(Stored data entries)

★ ★ ★ ★ ★ ★ ★

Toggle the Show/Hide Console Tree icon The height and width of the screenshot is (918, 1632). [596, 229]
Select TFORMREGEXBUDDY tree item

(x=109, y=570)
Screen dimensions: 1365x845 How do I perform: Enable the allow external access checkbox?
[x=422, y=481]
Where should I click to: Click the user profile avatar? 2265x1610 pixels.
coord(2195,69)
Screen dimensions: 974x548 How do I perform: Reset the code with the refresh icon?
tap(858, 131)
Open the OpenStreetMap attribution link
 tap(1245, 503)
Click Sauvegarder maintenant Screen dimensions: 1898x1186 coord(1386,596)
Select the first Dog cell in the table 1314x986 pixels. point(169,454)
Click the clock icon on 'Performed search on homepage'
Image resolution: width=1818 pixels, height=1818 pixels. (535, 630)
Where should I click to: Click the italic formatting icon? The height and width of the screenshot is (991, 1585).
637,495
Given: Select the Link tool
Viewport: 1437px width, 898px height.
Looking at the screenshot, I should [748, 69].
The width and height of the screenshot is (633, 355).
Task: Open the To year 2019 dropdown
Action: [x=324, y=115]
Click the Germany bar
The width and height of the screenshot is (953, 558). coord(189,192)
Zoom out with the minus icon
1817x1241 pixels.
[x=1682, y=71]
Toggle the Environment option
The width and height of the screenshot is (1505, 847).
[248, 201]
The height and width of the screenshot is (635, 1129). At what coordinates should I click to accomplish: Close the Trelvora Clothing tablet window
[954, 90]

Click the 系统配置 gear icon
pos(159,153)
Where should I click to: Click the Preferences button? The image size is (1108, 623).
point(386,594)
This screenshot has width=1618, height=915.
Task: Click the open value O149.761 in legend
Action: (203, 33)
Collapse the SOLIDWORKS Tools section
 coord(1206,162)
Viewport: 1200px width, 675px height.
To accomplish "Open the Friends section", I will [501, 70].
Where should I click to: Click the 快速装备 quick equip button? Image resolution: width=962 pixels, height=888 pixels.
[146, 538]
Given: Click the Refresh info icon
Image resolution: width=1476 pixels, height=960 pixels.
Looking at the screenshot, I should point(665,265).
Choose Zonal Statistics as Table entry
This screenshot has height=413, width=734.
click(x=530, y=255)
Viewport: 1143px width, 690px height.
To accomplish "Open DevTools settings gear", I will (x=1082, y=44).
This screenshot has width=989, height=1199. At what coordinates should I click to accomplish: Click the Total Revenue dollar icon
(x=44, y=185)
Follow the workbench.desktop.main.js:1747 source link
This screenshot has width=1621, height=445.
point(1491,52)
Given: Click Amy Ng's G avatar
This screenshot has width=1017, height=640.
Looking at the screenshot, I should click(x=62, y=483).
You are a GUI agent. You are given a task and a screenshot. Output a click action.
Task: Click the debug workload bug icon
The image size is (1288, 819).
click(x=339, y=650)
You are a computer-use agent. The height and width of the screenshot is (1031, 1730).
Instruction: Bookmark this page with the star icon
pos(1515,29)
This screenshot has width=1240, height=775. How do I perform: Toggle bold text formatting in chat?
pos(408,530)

★ ★ ★ ★ ★ ★ ★

:: Aim of the exercise ::
Please return all of the entries exactly as they were given.

:: Solution to the exercise ::
Toggle the Show/Hide Console Tree icon The height and width of the screenshot is (918, 1632). [596, 229]
Select TFORMREGEXBUDDY tree item

(x=109, y=570)
Screen dimensions: 1365x845 How do I perform: Enable the allow external access checkbox?
[x=422, y=481]
Where should I click to: Click the user profile avatar? 2265x1610 pixels.
coord(2195,69)
Screen dimensions: 974x548 How do I perform: Reset the code with the refresh icon?
tap(858, 131)
Open the OpenStreetMap attribution link
 tap(1245, 503)
Click Sauvegarder maintenant Screen dimensions: 1898x1186 coord(1386,596)
Select the first Dog cell in the table 1314x986 pixels. point(169,454)
Click the clock icon on 'Performed search on homepage'
Image resolution: width=1818 pixels, height=1818 pixels. (535, 630)
Where should I click to: Click the italic formatting icon? The height and width of the screenshot is (991, 1585).
637,495
Given: Select the Link tool
Viewport: 1437px width, 898px height.
Looking at the screenshot, I should [748, 69].
The width and height of the screenshot is (633, 355).
Task: Open the To year 2019 dropdown
Action: [x=324, y=115]
Click the Germany bar
The width and height of the screenshot is (953, 558). coord(189,192)
Zoom out with the minus icon
1817x1241 pixels.
[x=1682, y=71]
Toggle the Environment option
The width and height of the screenshot is (1505, 847).
[248, 201]
The height and width of the screenshot is (635, 1129). At what coordinates should I click to accomplish: Close the Trelvora Clothing tablet window
[954, 90]

Click the 系统配置 gear icon
pos(159,153)
Where should I click to: Click the Preferences button? The image size is (1108, 623).
point(386,594)
This screenshot has width=1618, height=915.
Task: Click the open value O149.761 in legend
Action: (203, 33)
Collapse the SOLIDWORKS Tools section
 coord(1206,162)
Viewport: 1200px width, 675px height.
To accomplish "Open the Friends section", I will [501, 70].
Where should I click to: Click the 快速装备 quick equip button? Image resolution: width=962 pixels, height=888 pixels.
[146, 538]
Given: Click the Refresh info icon
Image resolution: width=1476 pixels, height=960 pixels.
Looking at the screenshot, I should point(665,265).
Choose Zonal Statistics as Table entry
This screenshot has height=413, width=734.
click(x=530, y=255)
Viewport: 1143px width, 690px height.
To accomplish "Open DevTools settings gear", I will (x=1082, y=44).
This screenshot has width=989, height=1199. At what coordinates should I click to accomplish: Click the Total Revenue dollar icon
(x=44, y=185)
Follow the workbench.desktop.main.js:1747 source link
This screenshot has width=1621, height=445.
point(1491,52)
Given: Click Amy Ng's G avatar
This screenshot has width=1017, height=640.
Looking at the screenshot, I should click(x=62, y=483).
You are a GUI agent. You are given a task and a screenshot. Output a click action.
Task: Click the debug workload bug icon
The image size is (1288, 819).
click(x=339, y=650)
You are a computer-use agent. The height and width of the screenshot is (1031, 1730).
Instruction: Bookmark this page with the star icon
pos(1515,29)
This screenshot has width=1240, height=775. How do I perform: Toggle bold text formatting in chat?
pos(408,530)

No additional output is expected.